Это было сказано стражнику, худому, похожему на мертвеца. «Рыбак» тоже похож на мертвеца: глаза у него мутно-зеленые, щеки с прозеленью, губы потрескались, волосы посерели, и весь он какой-то оцепеневший, одеревенелый. Что с ним? Боже, что с ним случилось? Что они с ним сделали?
– Посмотри-ка на этого гимназистика, «рыбак». Ты его знаешь?
– Да.
– Откуда ты его знаешь?
– Он передавал мне «Красный юг».
– Где?
– В библиотеке.
– Нет. Неправда! Нет! Нет!
– Неправда, «рыбак»?
Пауза. Длинная, как последний урок в школе, потом тихий, еле слышный ответ:
– Правда…
– Уведите его!
Снова появляется мертвец в черной униформе, и они уходят оба – «рыбак» идет к двери не оглядываясь, медленно, мелкими шагами, словно его тянут за веревочку.
Что теперь делать? Нет, еще не все пропало. Надо отрицать. Я ничего не знал. Это было в библиотеке общества «Свет», где я работал зимой три раза в неделю, по вечерам: отпускал книги, получал деньги за абонемент, следил за подшивками. Я ничего не знал. Макс оставил какой-то пакет для приятеля, пришел этот, а может быть, и другой, – я уже не помню, это было давно, – и забрал пакет. Я ничего не знал. Откуда я мог знать, что в пакете? Я не знал. Я не знаю, что такое «Красный юг». Газета? Я никогда ее не видел. Нет. Нет.

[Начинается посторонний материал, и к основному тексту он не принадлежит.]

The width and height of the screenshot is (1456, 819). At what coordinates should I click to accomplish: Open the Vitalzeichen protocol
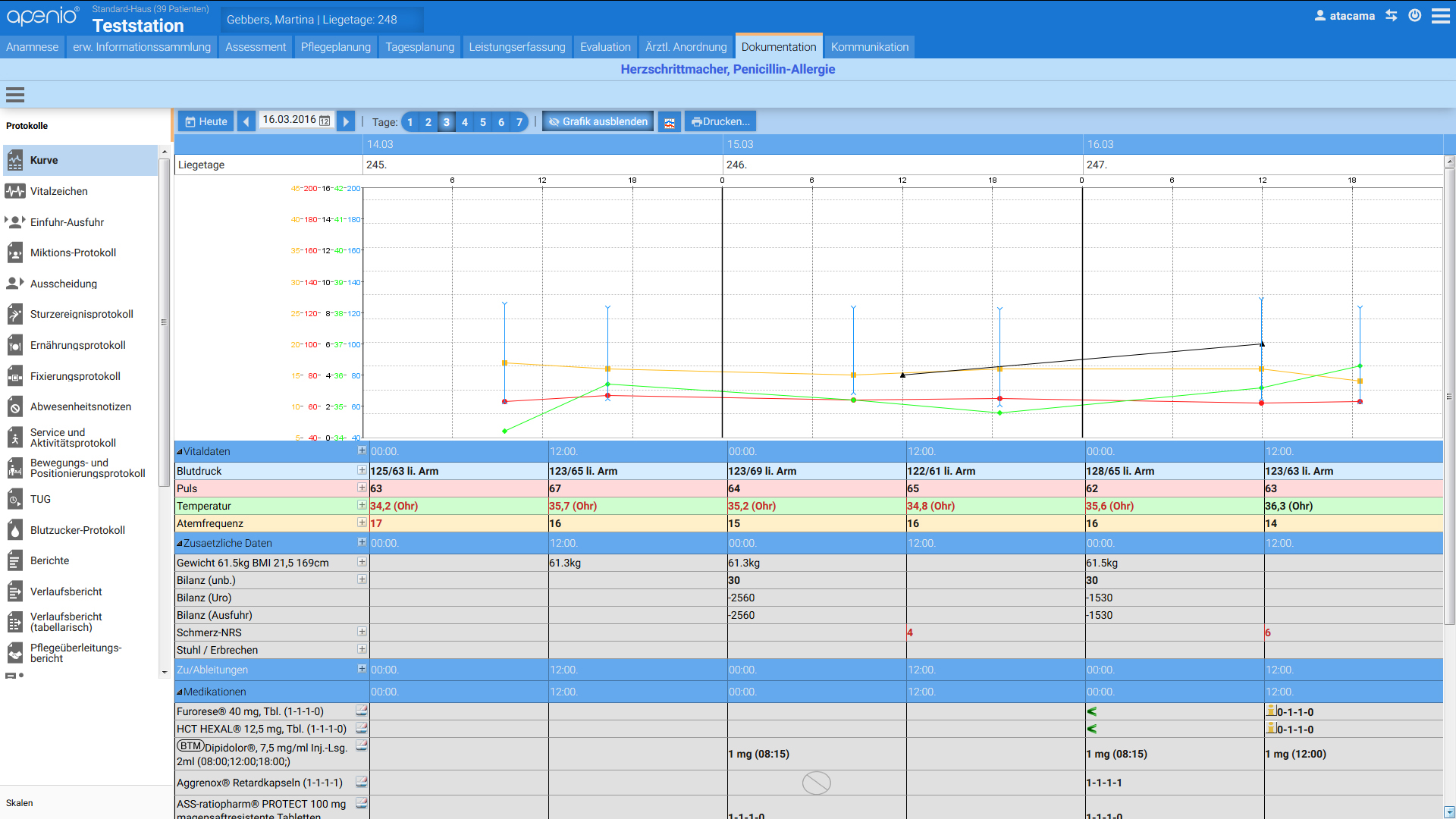[59, 191]
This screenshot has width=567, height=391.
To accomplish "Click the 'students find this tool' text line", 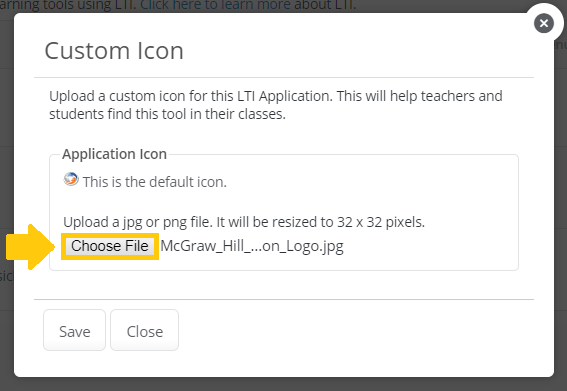I will [x=167, y=114].
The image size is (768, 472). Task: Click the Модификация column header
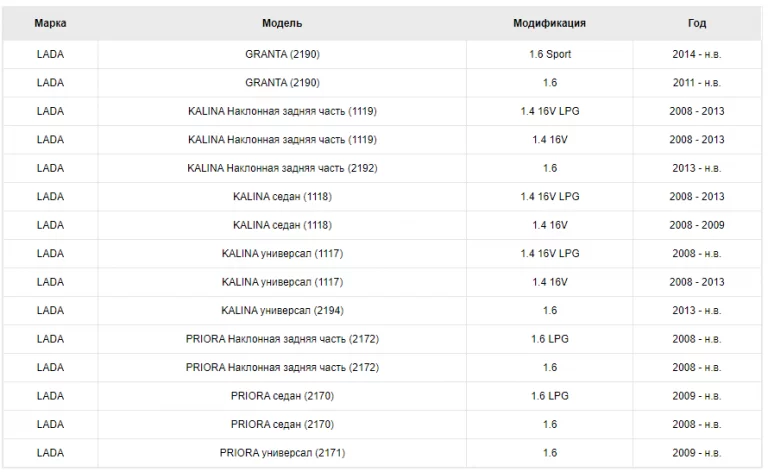point(549,23)
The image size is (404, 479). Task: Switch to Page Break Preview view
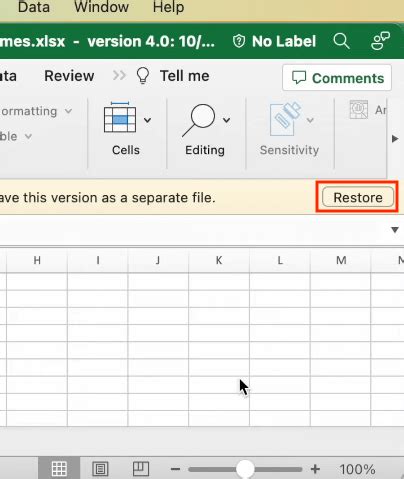[141, 469]
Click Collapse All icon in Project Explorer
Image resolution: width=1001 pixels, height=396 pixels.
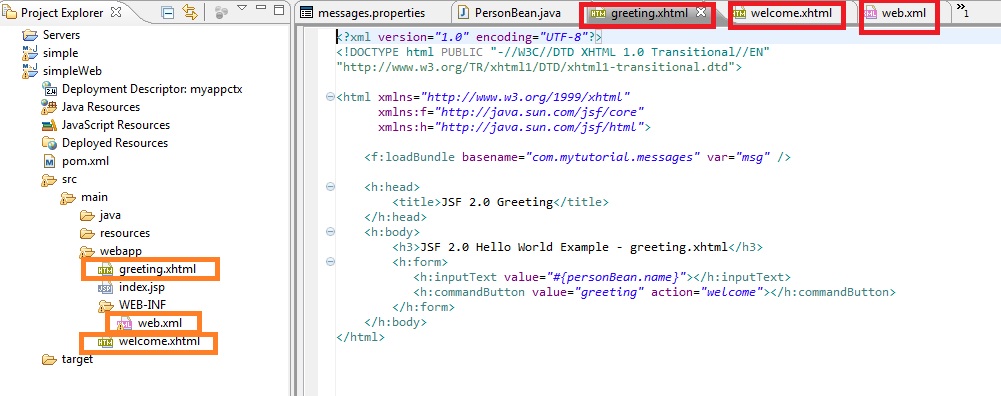pyautogui.click(x=167, y=11)
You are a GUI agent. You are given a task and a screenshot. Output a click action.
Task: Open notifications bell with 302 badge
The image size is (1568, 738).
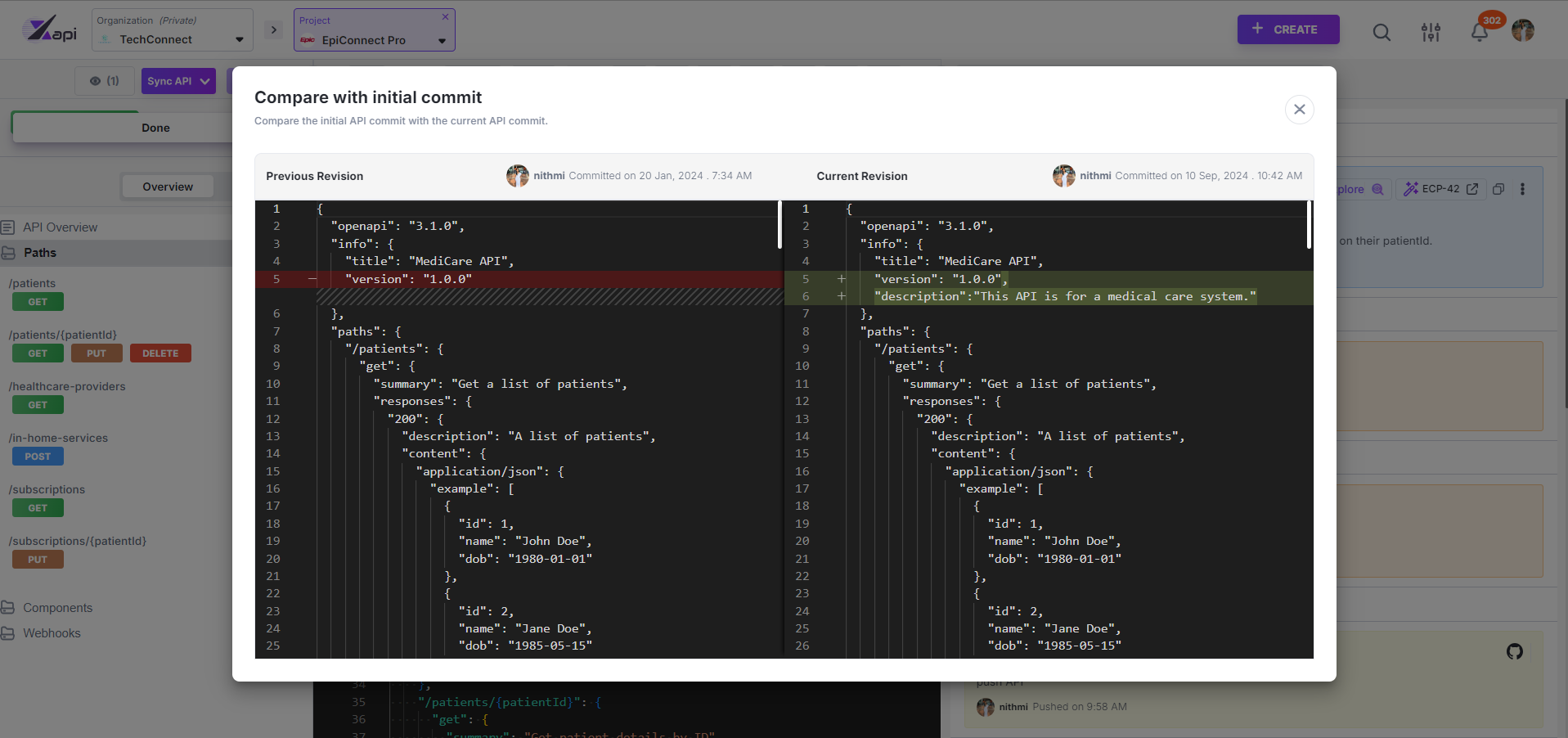[x=1480, y=32]
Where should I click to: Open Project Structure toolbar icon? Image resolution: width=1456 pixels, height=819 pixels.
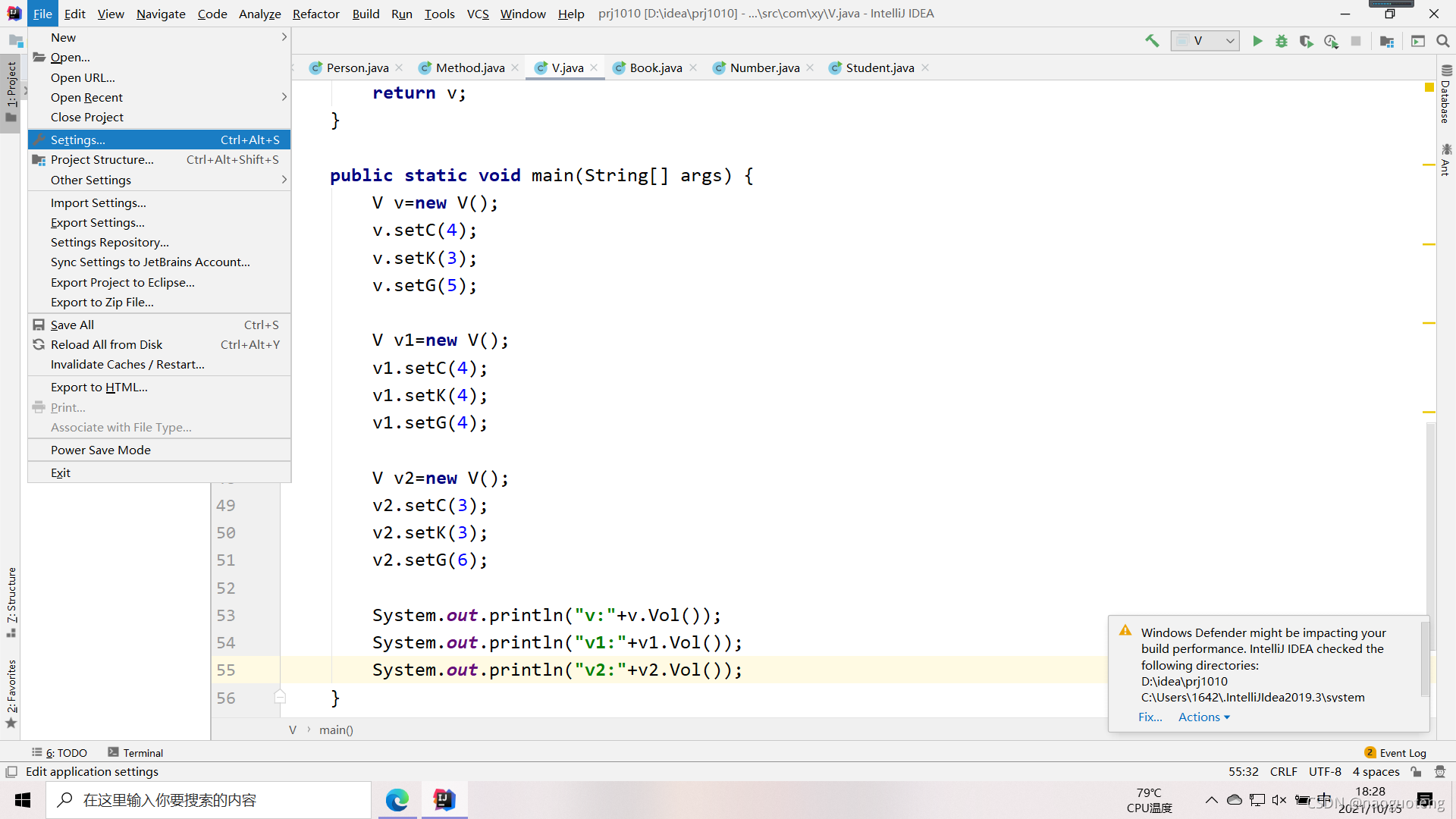(x=1387, y=41)
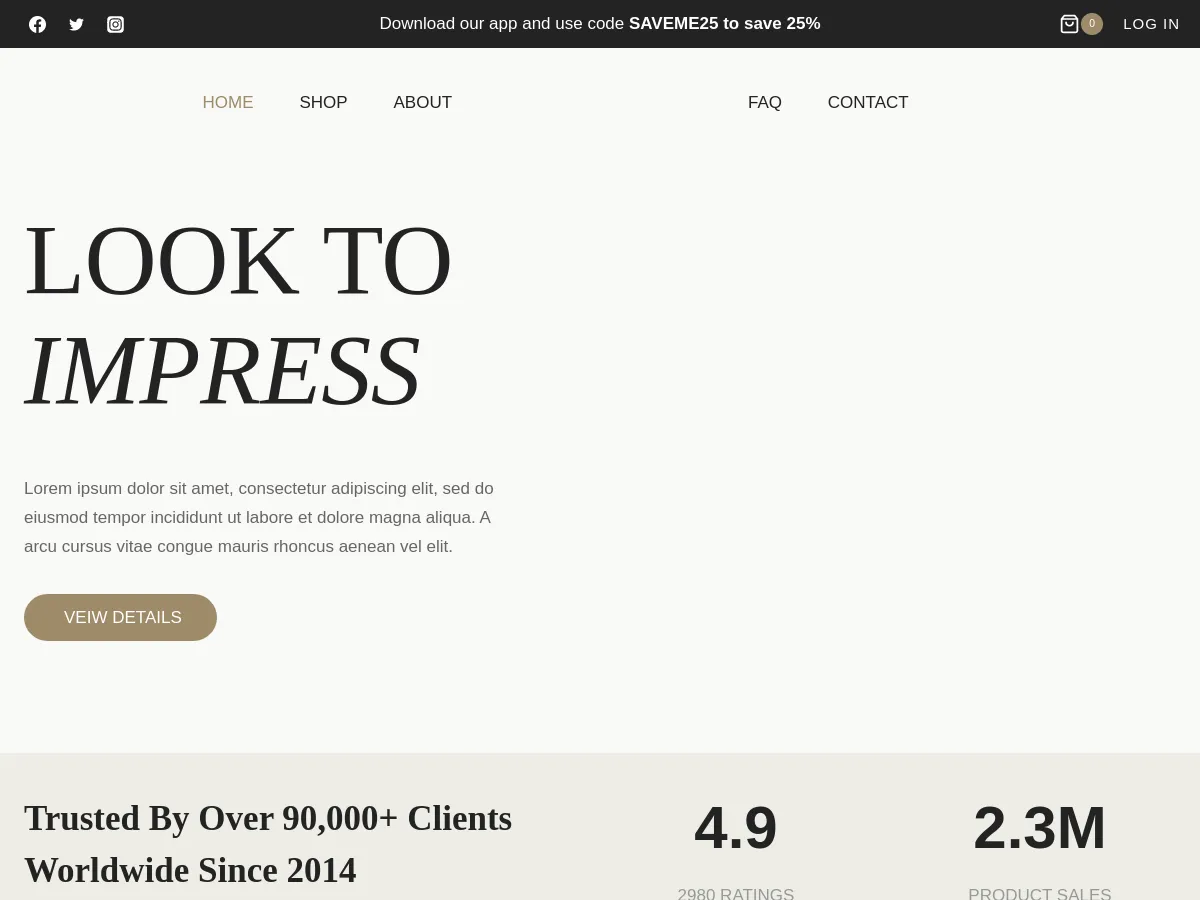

Я продолжаю отрицать, а внутри слабость и пустота. Значит, «рыбак» сказал, все-таки сказал, сказал даже то, что вполне можно было не говорить: он видел меня всего лишь два-три раза, и мы почти не разговаривали. Зачем же он сказал? Его били? Но он такой здоровый, сильный. Но его били. Наверное, страшно били. Как Урнова. Но Урнов ничего не сказал, – он даже не сказал своей фамилии. А «рыбак» сказал.
Значит, ему нельзя было верить? Макс ему верил. Почему? А Цуркану можно верить?
Если его приведут сюда, он тоже все скажет? А если меня будут бить, как Урнова, я выдержу? Кому же можно верить? Как узнать, кому можно и кому нельзя верить?